◆ INSTRUCTIONS FOR THE TASK ◆
If a line below includes the string "item", copy it.
===== INFORMATION SHOWN
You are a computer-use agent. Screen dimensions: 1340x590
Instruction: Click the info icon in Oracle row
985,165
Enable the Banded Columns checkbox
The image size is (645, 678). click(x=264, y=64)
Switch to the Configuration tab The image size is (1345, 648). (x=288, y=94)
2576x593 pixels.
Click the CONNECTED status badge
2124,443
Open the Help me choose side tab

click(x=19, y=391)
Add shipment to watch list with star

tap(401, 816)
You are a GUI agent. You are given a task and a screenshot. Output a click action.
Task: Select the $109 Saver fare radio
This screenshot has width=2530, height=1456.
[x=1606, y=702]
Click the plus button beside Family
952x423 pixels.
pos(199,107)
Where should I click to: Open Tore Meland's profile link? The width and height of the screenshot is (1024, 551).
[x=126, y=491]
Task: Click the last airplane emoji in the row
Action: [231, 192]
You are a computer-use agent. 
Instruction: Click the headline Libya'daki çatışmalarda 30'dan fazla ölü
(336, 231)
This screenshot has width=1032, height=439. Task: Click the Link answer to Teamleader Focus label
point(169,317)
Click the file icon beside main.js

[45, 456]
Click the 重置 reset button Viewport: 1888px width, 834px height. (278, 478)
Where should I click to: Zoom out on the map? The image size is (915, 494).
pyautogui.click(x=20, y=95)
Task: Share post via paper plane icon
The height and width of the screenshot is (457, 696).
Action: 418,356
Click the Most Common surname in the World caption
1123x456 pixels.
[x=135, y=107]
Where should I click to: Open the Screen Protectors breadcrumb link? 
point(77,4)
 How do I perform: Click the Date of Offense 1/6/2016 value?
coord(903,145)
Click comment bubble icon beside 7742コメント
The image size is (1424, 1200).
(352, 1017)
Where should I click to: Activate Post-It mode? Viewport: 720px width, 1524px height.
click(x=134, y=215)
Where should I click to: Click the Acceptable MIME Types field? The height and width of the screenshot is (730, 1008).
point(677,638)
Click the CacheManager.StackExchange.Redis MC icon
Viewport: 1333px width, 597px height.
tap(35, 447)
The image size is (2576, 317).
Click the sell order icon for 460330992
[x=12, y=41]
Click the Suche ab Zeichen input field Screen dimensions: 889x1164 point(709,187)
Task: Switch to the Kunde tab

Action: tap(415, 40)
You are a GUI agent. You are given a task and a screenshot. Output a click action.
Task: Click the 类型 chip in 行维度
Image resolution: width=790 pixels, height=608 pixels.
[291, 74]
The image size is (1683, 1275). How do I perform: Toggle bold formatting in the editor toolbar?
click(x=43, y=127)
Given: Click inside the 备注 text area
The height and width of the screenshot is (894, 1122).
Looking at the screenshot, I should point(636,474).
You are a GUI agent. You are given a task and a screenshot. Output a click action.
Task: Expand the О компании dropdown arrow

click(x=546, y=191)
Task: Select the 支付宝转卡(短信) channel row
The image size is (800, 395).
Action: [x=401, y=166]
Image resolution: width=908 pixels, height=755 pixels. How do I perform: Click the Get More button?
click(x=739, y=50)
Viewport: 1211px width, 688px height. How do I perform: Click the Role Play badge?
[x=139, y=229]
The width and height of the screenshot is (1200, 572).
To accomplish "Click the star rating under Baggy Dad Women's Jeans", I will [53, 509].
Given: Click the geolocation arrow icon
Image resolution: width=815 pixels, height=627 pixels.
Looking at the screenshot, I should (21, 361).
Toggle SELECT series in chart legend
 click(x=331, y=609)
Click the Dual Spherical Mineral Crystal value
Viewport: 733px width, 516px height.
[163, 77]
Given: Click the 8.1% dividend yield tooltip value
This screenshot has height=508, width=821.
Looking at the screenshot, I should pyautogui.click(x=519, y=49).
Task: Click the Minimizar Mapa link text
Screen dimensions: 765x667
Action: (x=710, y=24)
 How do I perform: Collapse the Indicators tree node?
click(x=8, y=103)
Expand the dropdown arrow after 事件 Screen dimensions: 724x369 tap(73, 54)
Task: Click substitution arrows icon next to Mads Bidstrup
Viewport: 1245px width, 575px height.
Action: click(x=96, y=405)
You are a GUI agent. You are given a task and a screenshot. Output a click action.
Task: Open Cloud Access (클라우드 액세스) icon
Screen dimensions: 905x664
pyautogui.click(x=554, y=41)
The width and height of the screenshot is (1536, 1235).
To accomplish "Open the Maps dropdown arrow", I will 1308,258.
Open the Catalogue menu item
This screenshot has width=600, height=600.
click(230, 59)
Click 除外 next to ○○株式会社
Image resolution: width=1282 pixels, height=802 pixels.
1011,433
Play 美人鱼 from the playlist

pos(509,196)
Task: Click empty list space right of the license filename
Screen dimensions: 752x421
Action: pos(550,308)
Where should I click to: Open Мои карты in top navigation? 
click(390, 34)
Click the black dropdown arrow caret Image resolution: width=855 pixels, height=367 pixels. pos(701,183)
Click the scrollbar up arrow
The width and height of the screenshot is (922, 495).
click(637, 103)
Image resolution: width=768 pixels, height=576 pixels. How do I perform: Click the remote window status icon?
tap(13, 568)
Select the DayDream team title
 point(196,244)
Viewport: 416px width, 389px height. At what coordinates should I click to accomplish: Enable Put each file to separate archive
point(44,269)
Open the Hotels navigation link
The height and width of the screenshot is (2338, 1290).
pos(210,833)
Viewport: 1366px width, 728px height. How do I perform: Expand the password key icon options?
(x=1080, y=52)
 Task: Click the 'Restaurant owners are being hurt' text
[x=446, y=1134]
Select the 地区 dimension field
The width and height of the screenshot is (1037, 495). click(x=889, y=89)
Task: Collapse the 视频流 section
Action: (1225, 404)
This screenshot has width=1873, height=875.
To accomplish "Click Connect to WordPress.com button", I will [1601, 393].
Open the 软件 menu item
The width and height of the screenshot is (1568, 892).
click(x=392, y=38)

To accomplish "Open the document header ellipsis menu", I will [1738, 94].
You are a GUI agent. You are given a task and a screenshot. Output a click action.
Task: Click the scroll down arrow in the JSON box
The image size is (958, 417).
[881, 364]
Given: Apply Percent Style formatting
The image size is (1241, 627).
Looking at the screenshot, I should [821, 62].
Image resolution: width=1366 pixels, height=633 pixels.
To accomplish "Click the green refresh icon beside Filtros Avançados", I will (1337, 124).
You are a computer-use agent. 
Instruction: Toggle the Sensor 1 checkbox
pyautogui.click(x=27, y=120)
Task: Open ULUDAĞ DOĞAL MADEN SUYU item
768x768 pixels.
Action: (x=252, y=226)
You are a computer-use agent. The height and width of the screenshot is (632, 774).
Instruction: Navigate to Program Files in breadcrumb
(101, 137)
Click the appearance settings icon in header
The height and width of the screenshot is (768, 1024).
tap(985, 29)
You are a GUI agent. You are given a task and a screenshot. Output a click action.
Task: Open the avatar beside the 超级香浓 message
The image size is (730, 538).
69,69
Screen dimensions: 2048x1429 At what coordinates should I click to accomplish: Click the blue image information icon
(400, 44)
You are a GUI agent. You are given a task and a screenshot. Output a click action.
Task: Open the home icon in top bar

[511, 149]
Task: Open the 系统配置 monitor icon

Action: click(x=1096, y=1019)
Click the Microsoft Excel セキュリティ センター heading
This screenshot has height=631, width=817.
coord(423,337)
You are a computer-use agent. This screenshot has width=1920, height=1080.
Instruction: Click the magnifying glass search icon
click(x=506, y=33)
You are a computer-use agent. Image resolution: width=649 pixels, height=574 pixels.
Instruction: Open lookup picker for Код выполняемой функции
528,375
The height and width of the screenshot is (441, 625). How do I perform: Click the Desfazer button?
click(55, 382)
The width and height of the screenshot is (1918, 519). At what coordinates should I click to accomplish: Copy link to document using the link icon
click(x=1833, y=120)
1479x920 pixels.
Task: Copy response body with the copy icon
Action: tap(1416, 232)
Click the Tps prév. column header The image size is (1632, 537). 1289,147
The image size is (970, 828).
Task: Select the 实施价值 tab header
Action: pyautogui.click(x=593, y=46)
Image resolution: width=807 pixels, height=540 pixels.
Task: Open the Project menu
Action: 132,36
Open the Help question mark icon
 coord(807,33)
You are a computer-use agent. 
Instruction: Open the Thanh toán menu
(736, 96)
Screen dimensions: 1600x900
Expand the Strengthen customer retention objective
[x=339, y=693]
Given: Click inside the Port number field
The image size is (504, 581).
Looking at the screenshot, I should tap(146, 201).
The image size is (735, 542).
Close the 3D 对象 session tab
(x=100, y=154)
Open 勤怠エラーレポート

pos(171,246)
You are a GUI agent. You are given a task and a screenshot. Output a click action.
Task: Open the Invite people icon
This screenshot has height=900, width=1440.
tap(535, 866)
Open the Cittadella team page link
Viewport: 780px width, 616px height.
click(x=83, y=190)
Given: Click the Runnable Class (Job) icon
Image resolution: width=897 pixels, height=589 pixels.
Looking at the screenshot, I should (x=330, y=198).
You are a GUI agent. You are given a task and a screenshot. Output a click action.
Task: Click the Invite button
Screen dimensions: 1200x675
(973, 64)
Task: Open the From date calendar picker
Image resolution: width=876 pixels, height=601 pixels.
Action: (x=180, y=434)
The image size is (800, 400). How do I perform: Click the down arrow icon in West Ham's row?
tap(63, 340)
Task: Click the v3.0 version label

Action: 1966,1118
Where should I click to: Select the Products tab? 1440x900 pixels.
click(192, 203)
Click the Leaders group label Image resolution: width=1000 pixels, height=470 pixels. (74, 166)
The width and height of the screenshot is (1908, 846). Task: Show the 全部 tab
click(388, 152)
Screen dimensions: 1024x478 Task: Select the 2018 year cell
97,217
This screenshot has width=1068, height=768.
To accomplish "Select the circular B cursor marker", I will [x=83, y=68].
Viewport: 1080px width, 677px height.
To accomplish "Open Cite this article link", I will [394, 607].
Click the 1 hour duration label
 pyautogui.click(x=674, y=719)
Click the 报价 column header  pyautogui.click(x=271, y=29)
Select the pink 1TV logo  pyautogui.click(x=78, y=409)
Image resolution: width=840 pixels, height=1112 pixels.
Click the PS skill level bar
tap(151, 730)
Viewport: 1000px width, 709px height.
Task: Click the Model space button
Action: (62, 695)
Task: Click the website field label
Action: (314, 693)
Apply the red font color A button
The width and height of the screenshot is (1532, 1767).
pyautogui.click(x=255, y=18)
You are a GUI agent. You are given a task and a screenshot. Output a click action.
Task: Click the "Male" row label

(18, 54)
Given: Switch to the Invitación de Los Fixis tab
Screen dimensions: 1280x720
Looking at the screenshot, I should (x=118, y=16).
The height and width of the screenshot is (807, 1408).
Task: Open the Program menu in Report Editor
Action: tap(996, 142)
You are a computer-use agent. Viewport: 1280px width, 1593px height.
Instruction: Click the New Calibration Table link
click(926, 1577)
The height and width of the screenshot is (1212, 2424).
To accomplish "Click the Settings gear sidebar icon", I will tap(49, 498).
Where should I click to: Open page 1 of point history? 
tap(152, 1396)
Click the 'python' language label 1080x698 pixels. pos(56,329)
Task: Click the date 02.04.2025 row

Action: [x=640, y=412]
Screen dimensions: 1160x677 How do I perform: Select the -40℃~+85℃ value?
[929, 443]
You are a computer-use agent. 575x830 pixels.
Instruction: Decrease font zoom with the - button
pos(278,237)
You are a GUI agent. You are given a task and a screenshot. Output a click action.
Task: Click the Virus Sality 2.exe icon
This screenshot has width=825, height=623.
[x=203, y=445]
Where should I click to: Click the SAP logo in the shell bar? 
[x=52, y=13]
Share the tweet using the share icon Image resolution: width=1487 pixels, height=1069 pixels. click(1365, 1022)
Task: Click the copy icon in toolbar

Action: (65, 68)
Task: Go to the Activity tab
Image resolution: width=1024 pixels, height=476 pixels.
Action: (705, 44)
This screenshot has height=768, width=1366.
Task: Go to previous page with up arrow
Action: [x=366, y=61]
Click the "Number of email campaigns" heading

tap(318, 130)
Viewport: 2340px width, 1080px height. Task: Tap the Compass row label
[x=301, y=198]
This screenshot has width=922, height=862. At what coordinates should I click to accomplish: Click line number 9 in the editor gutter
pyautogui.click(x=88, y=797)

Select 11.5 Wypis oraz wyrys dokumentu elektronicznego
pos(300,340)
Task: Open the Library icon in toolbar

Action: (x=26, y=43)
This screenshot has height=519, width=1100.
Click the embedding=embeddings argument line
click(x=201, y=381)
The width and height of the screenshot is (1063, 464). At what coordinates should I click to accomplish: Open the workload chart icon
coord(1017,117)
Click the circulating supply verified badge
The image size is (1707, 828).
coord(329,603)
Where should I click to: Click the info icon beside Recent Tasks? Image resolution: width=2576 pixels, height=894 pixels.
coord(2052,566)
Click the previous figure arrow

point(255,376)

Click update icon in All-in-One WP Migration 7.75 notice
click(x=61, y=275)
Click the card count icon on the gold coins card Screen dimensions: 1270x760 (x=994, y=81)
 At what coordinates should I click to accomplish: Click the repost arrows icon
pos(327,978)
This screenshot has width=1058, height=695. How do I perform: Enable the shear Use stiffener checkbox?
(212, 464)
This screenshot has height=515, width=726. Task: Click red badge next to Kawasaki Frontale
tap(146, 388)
==========
◆ ANSWER TO THE PROBLEM ◆
Open the Catalogue menu item
Open the 软件 menu item
Task: Open ULUDAĞ DOĞAL MADEN SUYU item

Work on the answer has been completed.